Reste la surveillance des avions. C’est eux, justement, qui auront à prendre garde, étant plusieurs, à ne se point heurter. Dans cette atmosphère épaisse, chargée de poussières et de gouttelettes de vapeur, ces guetteurs aériens pourront-ils reconnaître à temps le dirigeable qui s’approche, tous feux masqués ? Ils entendront sans doute le bruit de ses moteurs ; mais sera-ce suffisant ? Le bruit fait par les moteurs de dirigeables est sensiblement plus faible que celui que produisent les moteurs d’aéroplanes. Ils attaqueront l’ennemi aussitôt reconnu. Seront-ils victorieux ?...
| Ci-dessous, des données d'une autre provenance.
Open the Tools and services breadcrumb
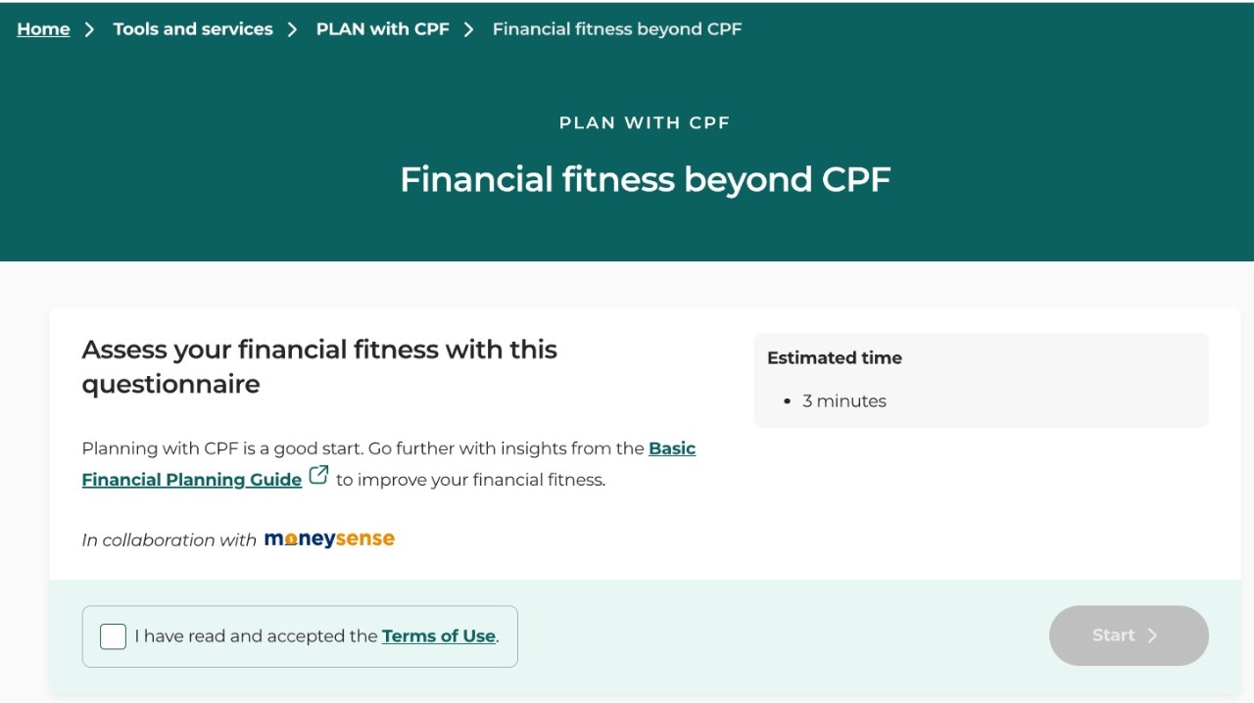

Je ne charge pas le tableau. Tout cela peut se produire. Il faut donc y songer, sans puéril émoi, puisque aussi bien c’est un assez faible danger pour chacun de nous que celui qui, se traduisant par la chute de quelques bombes, se répartit sur un si vaste espace et sur plus de trois millions de têtes. Paris, en 1870, subit sans sourciller de bien autres épreuves. Préoccupons-nous toutefois d’augmenter nos chances favorables d’échapper à celle-ci.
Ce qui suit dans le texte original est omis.